**ACTIVITY:** Give only the number of lines in the following entries where "message" appears.

**DATA:**
○ ○ ○ ○ ○ ○ ○
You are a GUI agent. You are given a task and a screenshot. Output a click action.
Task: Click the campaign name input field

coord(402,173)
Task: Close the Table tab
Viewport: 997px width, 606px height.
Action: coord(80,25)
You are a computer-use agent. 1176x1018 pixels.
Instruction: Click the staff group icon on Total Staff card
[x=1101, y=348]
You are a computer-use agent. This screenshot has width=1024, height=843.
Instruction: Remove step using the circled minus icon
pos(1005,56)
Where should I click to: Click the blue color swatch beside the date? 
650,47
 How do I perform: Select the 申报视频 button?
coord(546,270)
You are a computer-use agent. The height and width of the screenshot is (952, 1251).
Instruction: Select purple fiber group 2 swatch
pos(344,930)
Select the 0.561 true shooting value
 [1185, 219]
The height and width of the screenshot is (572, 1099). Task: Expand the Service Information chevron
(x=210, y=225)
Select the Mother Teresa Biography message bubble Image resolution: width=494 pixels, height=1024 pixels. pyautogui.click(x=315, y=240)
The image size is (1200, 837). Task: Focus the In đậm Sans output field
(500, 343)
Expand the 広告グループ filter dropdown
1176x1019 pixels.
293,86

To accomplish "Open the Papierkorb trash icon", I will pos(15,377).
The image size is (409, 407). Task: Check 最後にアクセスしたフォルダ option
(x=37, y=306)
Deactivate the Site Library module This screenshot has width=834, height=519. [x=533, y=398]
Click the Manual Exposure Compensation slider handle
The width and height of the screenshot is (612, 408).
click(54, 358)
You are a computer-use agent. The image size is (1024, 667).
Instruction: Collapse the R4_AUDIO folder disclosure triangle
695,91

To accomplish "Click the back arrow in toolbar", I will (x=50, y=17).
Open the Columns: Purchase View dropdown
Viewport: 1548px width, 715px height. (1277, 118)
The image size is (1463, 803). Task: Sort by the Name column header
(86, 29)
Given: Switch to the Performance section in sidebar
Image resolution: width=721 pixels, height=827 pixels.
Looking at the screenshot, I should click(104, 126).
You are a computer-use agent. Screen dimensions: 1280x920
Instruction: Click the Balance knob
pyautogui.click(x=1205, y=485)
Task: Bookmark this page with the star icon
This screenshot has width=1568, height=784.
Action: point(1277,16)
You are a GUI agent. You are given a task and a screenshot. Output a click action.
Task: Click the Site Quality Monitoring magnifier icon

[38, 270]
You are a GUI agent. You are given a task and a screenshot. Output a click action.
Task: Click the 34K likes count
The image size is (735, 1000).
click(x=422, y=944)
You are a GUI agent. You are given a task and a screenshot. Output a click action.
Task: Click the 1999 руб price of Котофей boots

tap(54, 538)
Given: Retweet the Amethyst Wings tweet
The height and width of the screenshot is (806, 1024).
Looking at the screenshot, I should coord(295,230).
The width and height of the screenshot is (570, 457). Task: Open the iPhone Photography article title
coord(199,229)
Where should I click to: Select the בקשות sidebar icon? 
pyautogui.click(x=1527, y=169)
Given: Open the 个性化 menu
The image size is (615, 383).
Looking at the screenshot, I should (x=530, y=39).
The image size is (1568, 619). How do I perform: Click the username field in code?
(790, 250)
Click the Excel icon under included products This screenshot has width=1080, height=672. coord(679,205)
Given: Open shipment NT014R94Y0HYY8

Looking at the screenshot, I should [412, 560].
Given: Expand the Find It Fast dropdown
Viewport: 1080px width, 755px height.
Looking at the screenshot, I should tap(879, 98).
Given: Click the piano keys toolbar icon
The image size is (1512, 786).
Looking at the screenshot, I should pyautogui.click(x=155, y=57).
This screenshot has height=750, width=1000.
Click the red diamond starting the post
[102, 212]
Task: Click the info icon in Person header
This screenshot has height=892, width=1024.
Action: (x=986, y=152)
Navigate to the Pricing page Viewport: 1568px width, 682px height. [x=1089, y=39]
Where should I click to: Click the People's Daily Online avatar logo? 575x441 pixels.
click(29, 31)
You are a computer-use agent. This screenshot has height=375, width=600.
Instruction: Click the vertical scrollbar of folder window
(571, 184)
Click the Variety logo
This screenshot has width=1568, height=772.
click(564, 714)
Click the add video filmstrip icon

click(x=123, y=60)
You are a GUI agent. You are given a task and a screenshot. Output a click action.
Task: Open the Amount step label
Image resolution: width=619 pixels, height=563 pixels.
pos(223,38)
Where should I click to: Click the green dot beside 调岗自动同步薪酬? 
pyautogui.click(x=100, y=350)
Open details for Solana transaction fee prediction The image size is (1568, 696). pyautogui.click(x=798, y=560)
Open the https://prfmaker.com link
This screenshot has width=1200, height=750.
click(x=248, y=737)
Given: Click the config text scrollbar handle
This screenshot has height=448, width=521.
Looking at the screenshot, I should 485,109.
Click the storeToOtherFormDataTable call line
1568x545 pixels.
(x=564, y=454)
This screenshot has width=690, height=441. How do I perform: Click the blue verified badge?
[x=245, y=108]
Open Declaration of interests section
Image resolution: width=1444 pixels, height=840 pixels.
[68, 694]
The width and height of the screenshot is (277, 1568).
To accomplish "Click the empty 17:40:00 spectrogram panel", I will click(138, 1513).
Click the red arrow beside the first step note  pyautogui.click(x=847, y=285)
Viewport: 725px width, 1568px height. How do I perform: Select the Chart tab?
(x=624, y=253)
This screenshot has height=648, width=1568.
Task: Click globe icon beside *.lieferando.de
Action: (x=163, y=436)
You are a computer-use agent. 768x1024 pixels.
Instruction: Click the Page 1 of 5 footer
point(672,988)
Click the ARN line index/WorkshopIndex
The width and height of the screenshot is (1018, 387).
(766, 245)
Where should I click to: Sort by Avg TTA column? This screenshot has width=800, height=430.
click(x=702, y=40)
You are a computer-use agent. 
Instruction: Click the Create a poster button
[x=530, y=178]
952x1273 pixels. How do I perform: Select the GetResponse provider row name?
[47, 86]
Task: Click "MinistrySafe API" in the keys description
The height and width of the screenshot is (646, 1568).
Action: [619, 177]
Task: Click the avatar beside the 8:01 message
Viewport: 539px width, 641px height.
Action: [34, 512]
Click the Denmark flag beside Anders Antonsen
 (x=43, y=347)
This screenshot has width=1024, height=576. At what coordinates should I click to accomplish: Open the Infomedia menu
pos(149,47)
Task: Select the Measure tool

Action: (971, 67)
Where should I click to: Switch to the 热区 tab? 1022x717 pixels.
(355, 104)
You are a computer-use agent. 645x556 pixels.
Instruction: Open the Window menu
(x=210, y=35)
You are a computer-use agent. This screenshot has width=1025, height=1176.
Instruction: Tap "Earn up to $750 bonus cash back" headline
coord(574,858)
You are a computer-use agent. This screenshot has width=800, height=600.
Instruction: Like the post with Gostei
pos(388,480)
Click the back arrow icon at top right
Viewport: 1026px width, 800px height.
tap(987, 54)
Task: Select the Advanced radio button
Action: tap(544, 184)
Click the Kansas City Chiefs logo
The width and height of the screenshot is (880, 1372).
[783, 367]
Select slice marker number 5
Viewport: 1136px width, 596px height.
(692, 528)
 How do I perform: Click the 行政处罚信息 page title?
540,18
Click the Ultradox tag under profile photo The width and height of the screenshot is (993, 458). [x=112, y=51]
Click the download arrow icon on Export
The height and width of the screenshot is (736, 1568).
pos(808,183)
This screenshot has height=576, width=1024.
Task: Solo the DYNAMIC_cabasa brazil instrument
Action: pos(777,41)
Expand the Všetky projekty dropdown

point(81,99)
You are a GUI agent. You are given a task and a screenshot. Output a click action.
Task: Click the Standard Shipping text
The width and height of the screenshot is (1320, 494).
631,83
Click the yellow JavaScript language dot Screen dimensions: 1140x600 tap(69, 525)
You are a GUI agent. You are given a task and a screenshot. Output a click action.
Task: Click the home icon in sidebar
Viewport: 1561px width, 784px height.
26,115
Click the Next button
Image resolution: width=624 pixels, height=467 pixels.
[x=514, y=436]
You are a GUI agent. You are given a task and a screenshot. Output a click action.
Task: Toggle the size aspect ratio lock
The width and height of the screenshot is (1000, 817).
○ ○ ○ ○ ○ ○ ○
**YOUR SOLUTION:** 2